Automotive networks — Are new busses and gateways the answer or just another challenge?

Summary form only given. For many years, the automotive network was a set of isolated field buses used for independent applications. With growing automotive electronics complexity, the network has become a means for systems integration. Now, gateways are used to allow the exchange of sensor data, diagnostics, and signalling for networked control. The approved design and certification process developed around the CAN bus does not easily scale to such larger networks and to interdependent embedded systems functions. With the new FlexRay bus standard, much higher bandwidth is provided. Combined with higher performance configurable gateways, there is a good chance that next generation network bandwidth requirements will be met. However, higher bandwidth does not necessarily mean better real-time or safety properties. Also, the automotive network is still widely seen as a collection of network components that are configured by the OEM to fit an individual set of automotive functions. How does this approach match the new automotive software standard, AUTOSAR, which defines a new level of interoperability and portability hiding much of the embedded platform properties from the application software? Would it be more appropriate to switch to an integrated automotive network that offers performance and safety guarantees based on formally defined performance and safety parameters and leave it to an independent network development how to reach such QoS data? Or are such integrated networks - as known from telecom - inappropriate and will be inferior, given the very complex function dependencies and cost pressure?

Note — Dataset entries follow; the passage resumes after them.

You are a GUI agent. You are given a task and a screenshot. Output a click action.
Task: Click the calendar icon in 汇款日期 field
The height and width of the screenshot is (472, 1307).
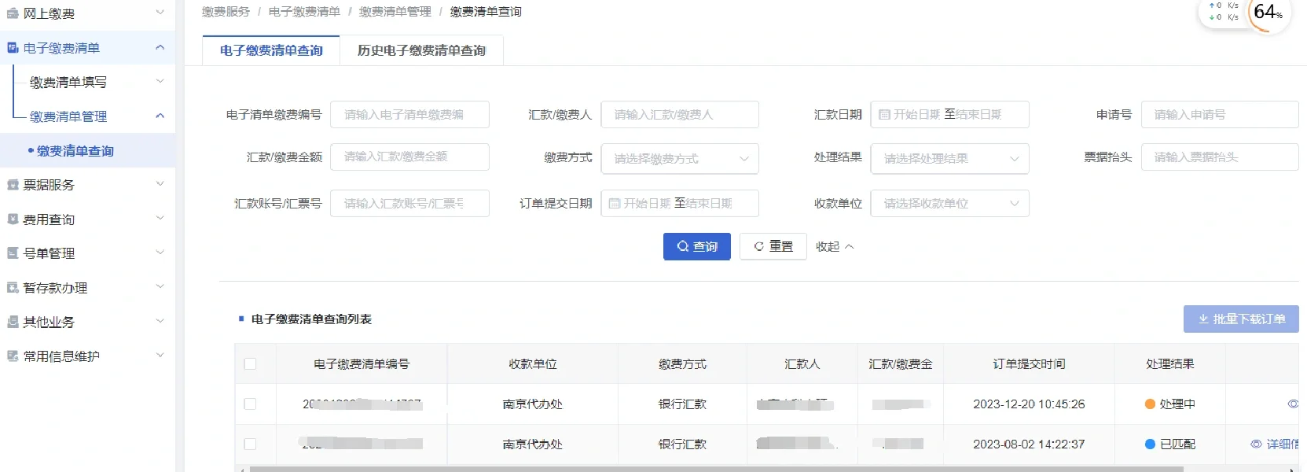(x=884, y=115)
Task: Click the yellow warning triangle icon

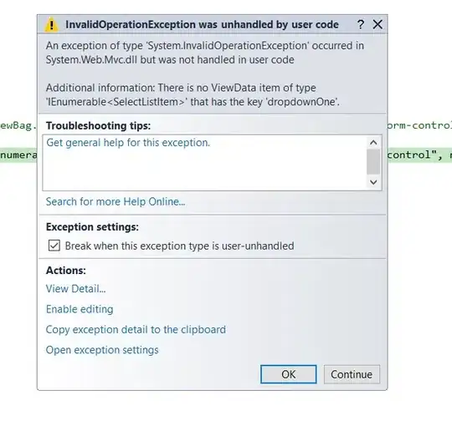Action: tap(51, 25)
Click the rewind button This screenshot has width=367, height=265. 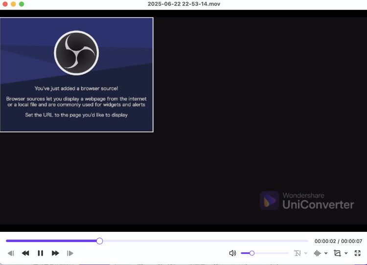[25, 253]
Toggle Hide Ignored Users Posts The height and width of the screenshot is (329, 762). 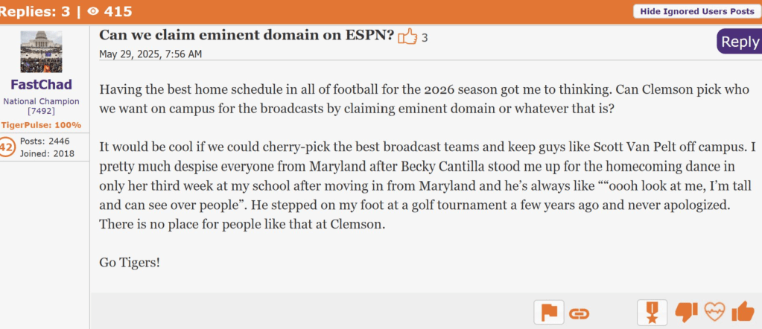695,11
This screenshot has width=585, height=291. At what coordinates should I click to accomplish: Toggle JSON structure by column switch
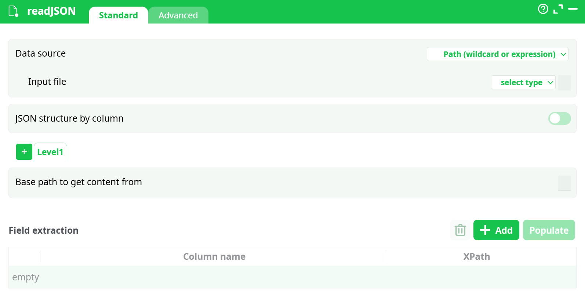tap(559, 118)

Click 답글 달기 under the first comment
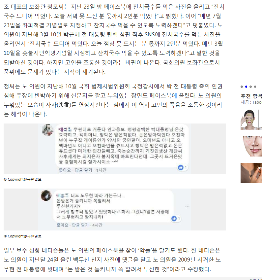(x=83, y=170)
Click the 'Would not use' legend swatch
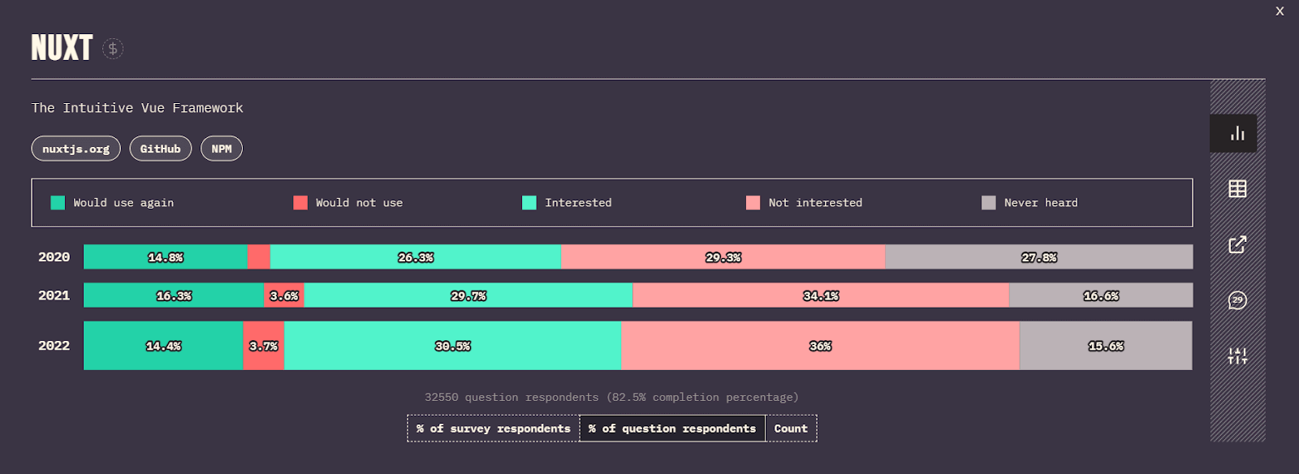Viewport: 1299px width, 474px height. [x=300, y=203]
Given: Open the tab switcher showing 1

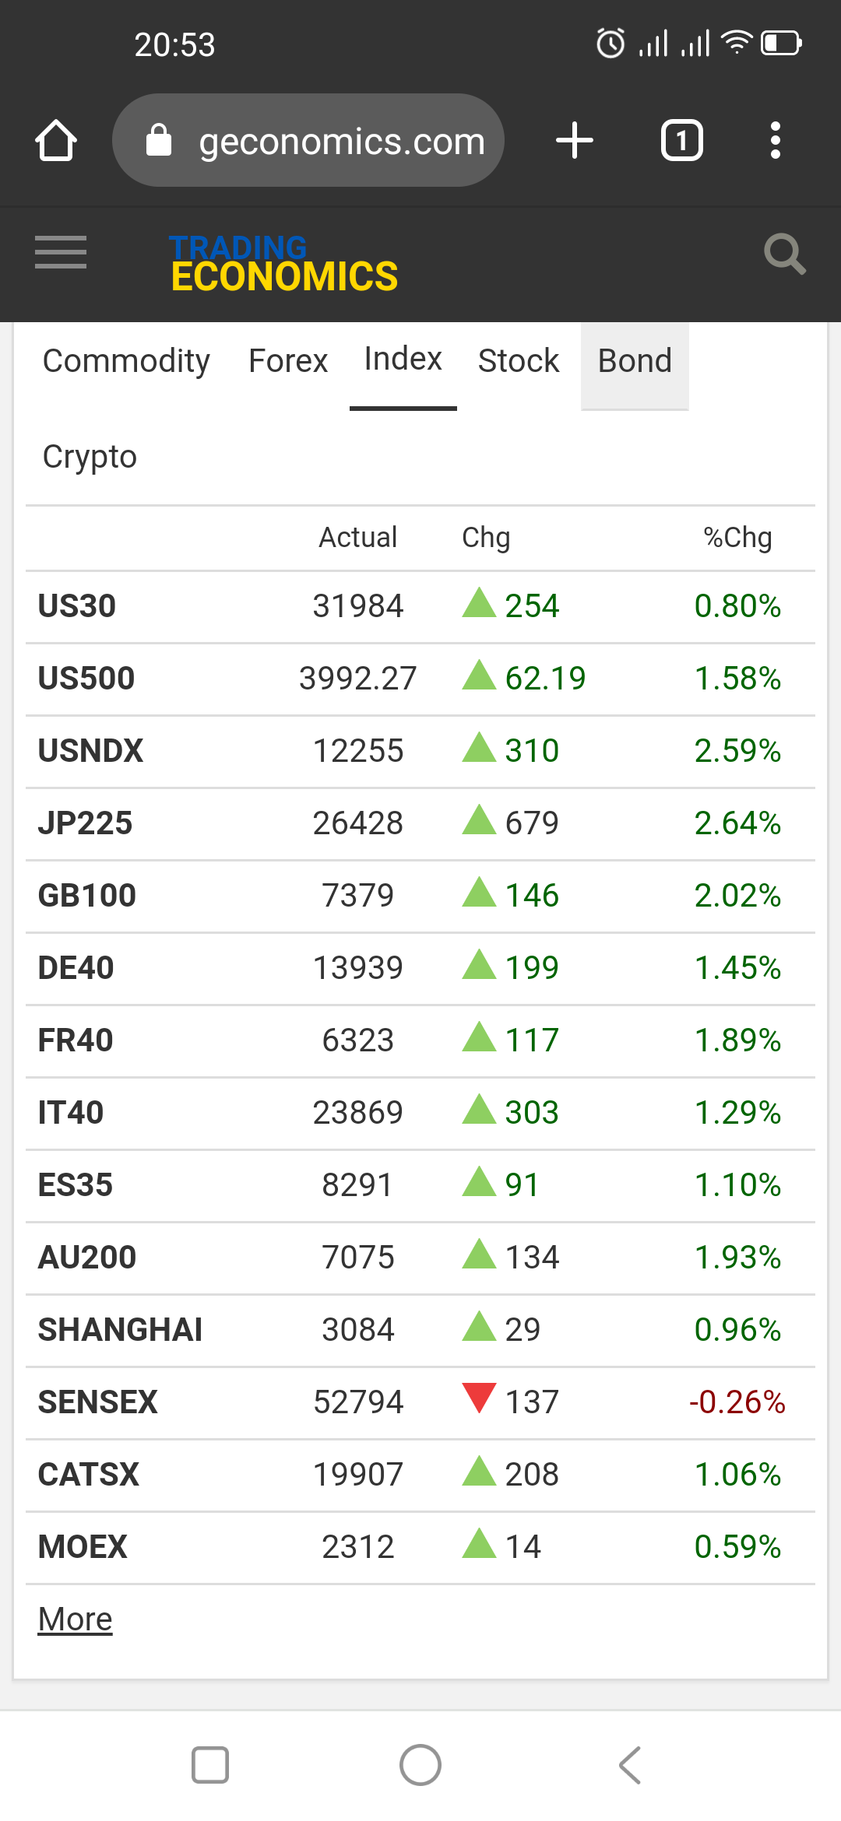Looking at the screenshot, I should [681, 141].
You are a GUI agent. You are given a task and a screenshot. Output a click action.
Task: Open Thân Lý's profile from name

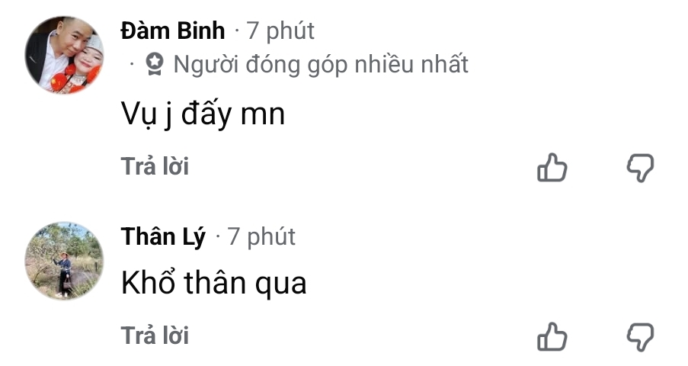[163, 237]
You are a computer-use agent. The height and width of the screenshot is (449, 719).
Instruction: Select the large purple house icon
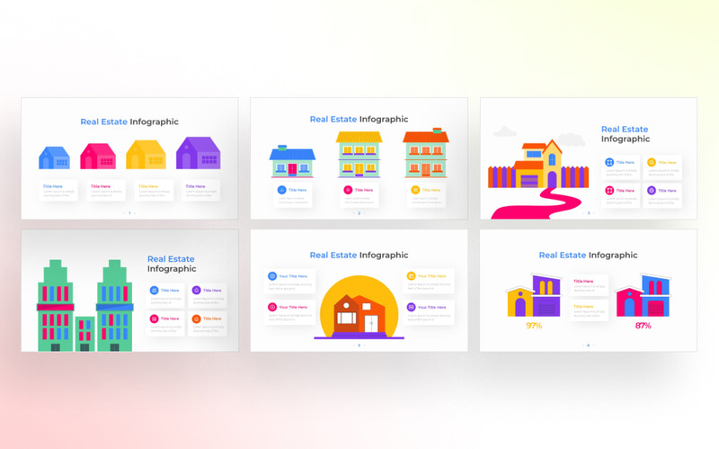(x=198, y=153)
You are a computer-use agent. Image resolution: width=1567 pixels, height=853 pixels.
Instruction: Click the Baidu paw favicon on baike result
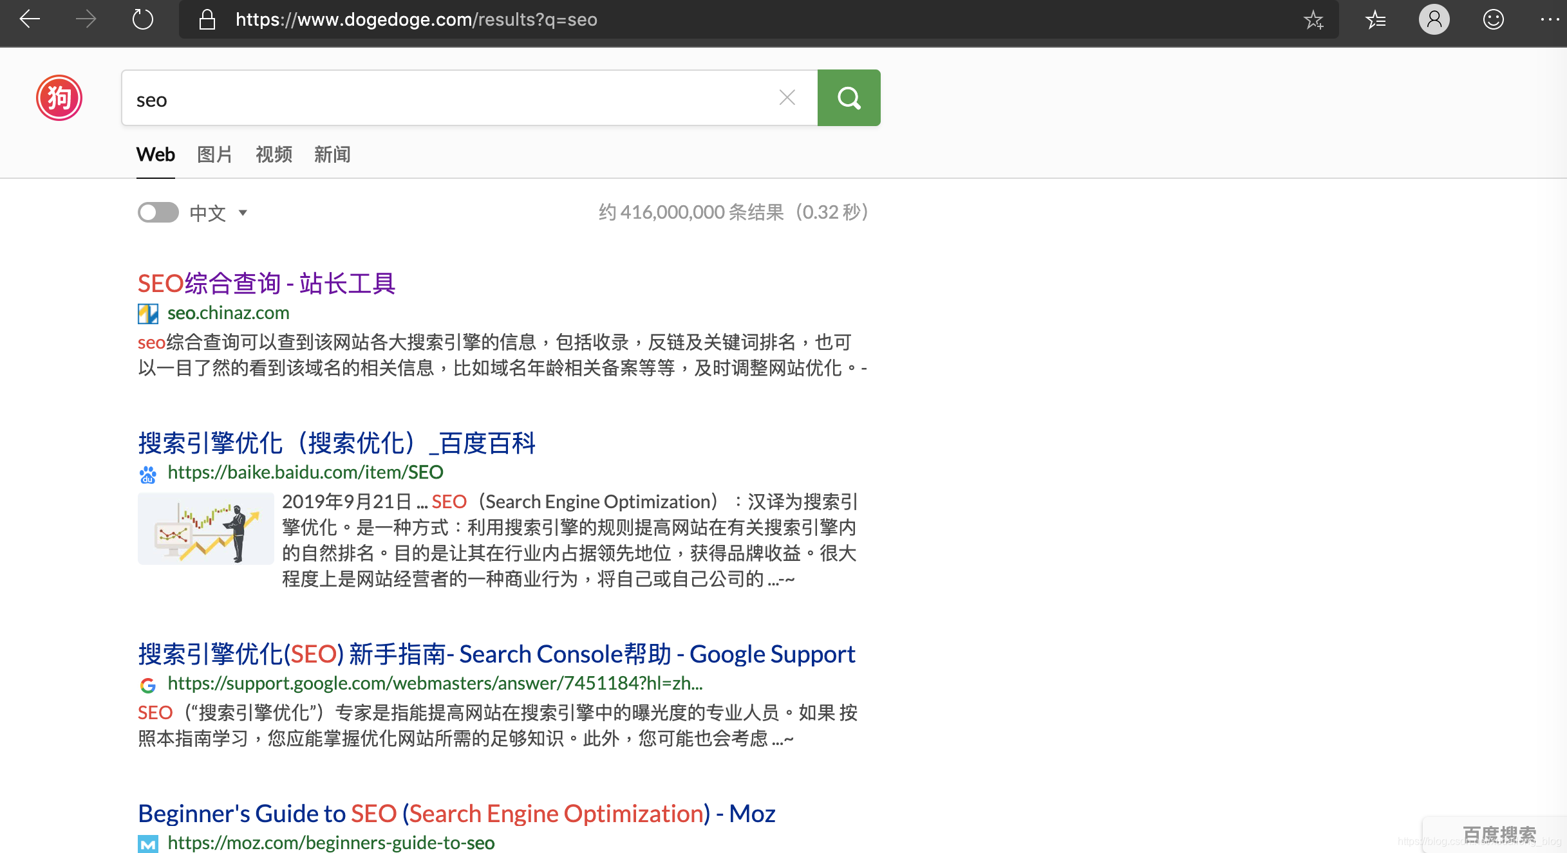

There are many more questions in this context: are the current protocols, architectures, design methods, and tools appropriate? What innovations are most urgently needed? Who shall develop the networks in the future, the OEM or a 1st tier supplier? What would be the consequence for the design process? Do we need interoperable network service standards, e.g. as a complement to AUTOSAR? Will there be a unified automotive “internet protocol” that eventually dominates all communication in a car? How will future car-to-car communication be included in the automotive network strategy if it shall be used for real-time applications, such as in driver assistance systems? The panel will start with a brief overview on the state of the art in automotive networking followed by the panel statements and discussion.